Зазвенел будильник. Егору вставать не хотелось. Изба выхолодилась. Выбираться из-под теплого одеяла так не хотелось. Он еще пару минут полежал с открытыми глазами, потом встал, потянул спину с хрустом, и стал быстро одеваться. Оделся, натянул на ноги валенки с галошами, накинул овчинный полушубок, открыл дверь и выскользнул во двор. Светит полная луна, вокруг нее светлый диск. «К холоду. Сейчас градусов 10 – 12., к утру все 25 будет» – подумал он, направляясь к дверям морга. Достав ключи из кармана полушубка, он отпер дверь, раскрыл ее и вошел. Коридорчик между мертвецкой и секционным залом не велик, только чтоб носилки развернулись. Вход в мертвецкую прямо, в секционный зал – слева. Он открыл левую, прошел в секционный зал. Он пуст, чист. Сквозь большие окна, наполовину снизу закрашенные белой краски, светлые пятна лунного света падают на пол. Здесь значительно теплей, но для работы в нем тепла недостаточно. Открыл дверь, ведущую в анатомический музей, свет не зажигал, здание до мелочей знакомо. Миновав зал, он толчком ноги открыл дверь сбоку и вошел в общий коридор областной судебно-медицинской экспертизы. Надо приниматься за работу. К утру должно быть везде тепло, сотрудники работают в халатах. Поддувала всех топок еще с вечера были им очищены от шлака, дрова заготовлены и кучками лежали около печей, на металлических листах, под поддувалом. Он полез в карман за спичками, и не нашел их. Чертыхнулся. Ну, надо же – забыл. Такое редко случалось с ним. Возвращаясь, он включил свет в секционном зале.
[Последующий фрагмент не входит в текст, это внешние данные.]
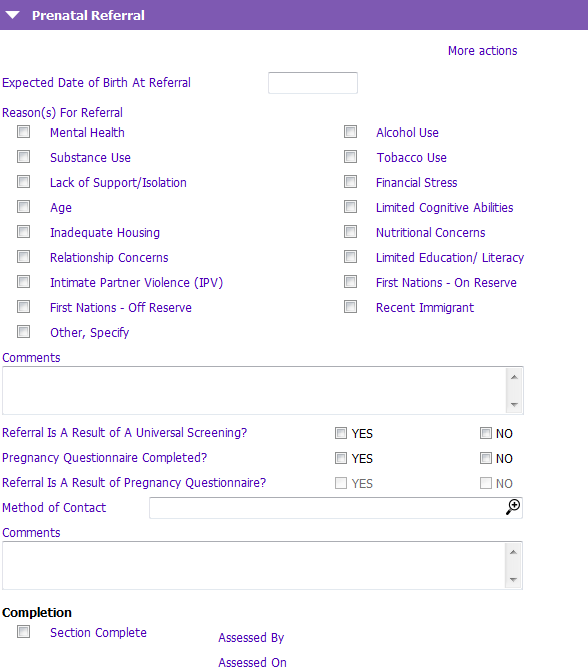Check the Financial Stress checkbox
The height and width of the screenshot is (671, 588).
tap(350, 182)
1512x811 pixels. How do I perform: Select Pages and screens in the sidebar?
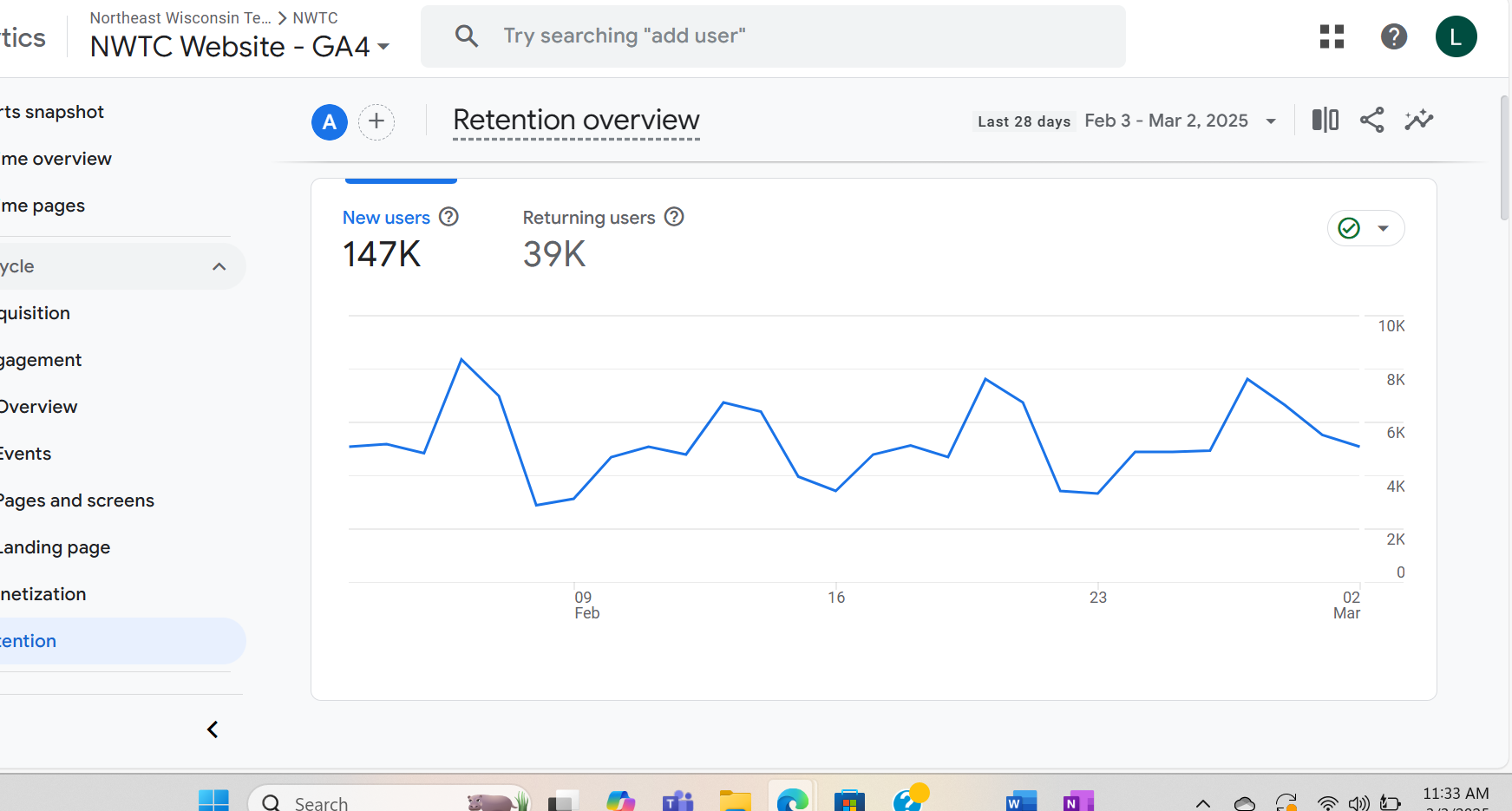(x=76, y=500)
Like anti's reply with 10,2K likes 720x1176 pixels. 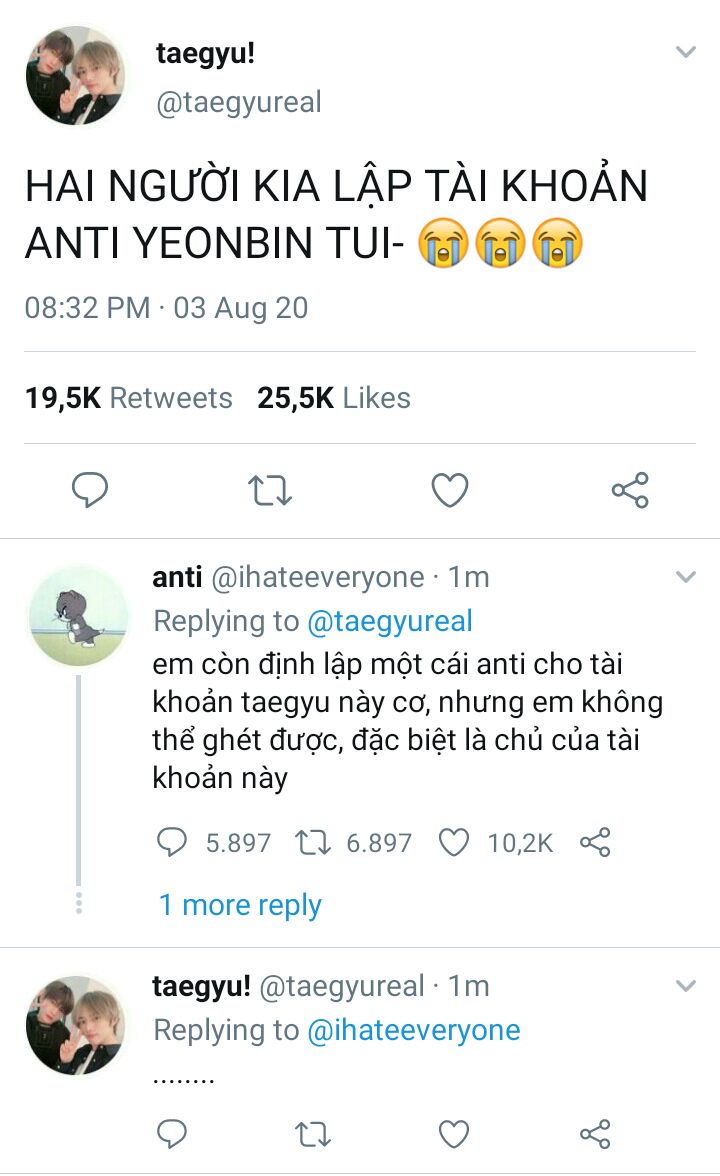[455, 843]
Вышел из морга, прикрыв за собою дверь. Запирать на ключ не было смысла. Вошел к себе в избу. Да вот они, спички, спокойненько лежат на столе. Взяв их, он опять направился к двери морга. К его удивлению, она была открыта. Он отлично помнил, что, выходя, прикрыл ее. Ветра не было, который мог бы распахнуть. С опаской, войдя в коридор, он увидел, приоткрыта дверь в мертвецкую. Ее всегда закрывают плотно для избежания проникновения крыс, с этой же целью она снаружи обита металлом. Крысы злейшие враги морга, они объедают покойников, излюбленными частями являются нос и уши. Егор помнит, как Голубеву Виктору Петровичу пришлось заниматься ринопластикой, и все таки полностью восстановить нос не удалось. Скандал был тогда огромный. Выговоры сыпались на сотрудников морга, как из рога изобилия. Первым желанием санитара было, закрыть дверь и начать растапливать плечи.